Charlotte’s Web had submitted an application requesting FDA approval of a full-spectrum hemp extract that includes CBD. The FDA objected to the application, pointing out that just a few years ago it had already sent CBD down the path of active ingredients in pharmaceutical drugs—putting the cannabinoid at odds with the ingestible food and beverage and dietary supplement market. In 2018, the FDA approved GW Pharmaceuticals’ epilepsy drug, Epidiolex, which contained CBD as an active ingredient. (The Drug Enforcement Administration [DEA] later followed that move with its own approval of Epidiolex, as well.)
“CBD is the active ingredient in the approved drug product, Epidiolex. Furthermore, the existence of substantial clinical investigations involving CBD has been made public,” Cara Welch, acting director of the FDA’s Office of Dietary Supplement Programs, wrote in a letter to Charlotte’s Web. “Accordingly, your product may not be marketed as or in a dietary supplement.”
Seeing a catch-22 in any future CBD application to the FDA, the team at Charlotte’s Web pointed to the U.S. Congress as an inevitable arbiter of this debate. The FDA, it is being reasoned, sent CBD down one regulatory path—closing off another regulatory path before the market had a chance to catch up.

• Entries shown:
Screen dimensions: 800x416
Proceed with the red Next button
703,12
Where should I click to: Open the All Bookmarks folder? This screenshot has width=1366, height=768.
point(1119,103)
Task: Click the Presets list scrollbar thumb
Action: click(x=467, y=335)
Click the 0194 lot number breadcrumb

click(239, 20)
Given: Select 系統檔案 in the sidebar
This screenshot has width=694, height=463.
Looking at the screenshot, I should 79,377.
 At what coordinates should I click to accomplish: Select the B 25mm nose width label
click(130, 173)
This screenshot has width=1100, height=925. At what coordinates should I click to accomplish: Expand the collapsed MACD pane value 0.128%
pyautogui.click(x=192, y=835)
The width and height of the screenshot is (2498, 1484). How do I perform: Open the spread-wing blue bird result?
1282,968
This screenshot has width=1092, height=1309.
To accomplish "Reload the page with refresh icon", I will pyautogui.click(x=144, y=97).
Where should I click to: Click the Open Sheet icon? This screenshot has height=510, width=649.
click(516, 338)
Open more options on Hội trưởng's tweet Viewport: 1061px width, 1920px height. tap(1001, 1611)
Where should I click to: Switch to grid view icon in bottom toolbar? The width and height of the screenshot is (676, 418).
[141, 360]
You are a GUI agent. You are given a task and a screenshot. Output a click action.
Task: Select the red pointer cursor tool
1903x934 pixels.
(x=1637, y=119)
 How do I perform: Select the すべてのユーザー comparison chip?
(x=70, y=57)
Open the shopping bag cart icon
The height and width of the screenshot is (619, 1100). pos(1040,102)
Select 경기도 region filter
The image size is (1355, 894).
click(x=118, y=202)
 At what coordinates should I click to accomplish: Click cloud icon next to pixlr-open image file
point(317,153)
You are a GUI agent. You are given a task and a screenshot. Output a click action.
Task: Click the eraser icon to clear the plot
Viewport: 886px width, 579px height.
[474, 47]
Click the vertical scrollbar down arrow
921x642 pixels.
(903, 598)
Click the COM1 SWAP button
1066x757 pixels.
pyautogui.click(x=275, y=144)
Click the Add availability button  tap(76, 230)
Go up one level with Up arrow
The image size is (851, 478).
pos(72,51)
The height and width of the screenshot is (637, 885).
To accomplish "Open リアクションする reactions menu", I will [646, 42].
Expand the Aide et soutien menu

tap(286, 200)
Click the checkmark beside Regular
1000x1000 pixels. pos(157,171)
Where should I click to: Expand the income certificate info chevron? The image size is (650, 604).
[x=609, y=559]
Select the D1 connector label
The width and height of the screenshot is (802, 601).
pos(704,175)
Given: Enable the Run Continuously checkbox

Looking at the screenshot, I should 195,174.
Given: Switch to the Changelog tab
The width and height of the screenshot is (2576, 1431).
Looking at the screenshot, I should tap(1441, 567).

• Your tasks:
#1 Answer these questions from the passage on CBD regulation.
(a) What drug with CBD as an active ingredient did the FDA approve in 2018?
(b) Who wrote the letter to Charlotte's Web?
(c) What body did the Charlotte's Web team name as an inevitable arbiter of the debate?
#2 Write the next paragraph of the passage on CBD regulation, starting after its last sentence.
The records have no connection to the passage on CBD regulation.

• Your written answers:
#1
(a) GW Pharmaceuticals' epilepsy drug, Epidiolex.
(b) Cara Welch, acting director of the FDA's Office of Dietary Supplement Programs.
(c) The U.S. Congress.

#2
“While we disagree with FDA’s reasoning, believing we provided extensive and credible scientific evidence that supported a different outcome, this decision affirms the path to regulatory clarity must come from Congress,” Charlotte’s Web Chief Executive Officer Deanie Elsner said in a statement, as published by Bloomberg.
In a public statement released by the U.S. Hemp Roundtable, the organization echoed Elsner’s reference to the legislative branch in Washington, D.C: “This should be a clarion call to Congress that it is time to step in and pass legislation to ensure that CBD products are held to the same standard as all dietary supplements and food ingredients, and to reject an NDIN-only path. It’s been more than two and a half years since hemp was legalized by the 2018 Farm Bill, and without congressional intervention, the hemp farming industry will continue to struggle, and consumers stand to lose as well.”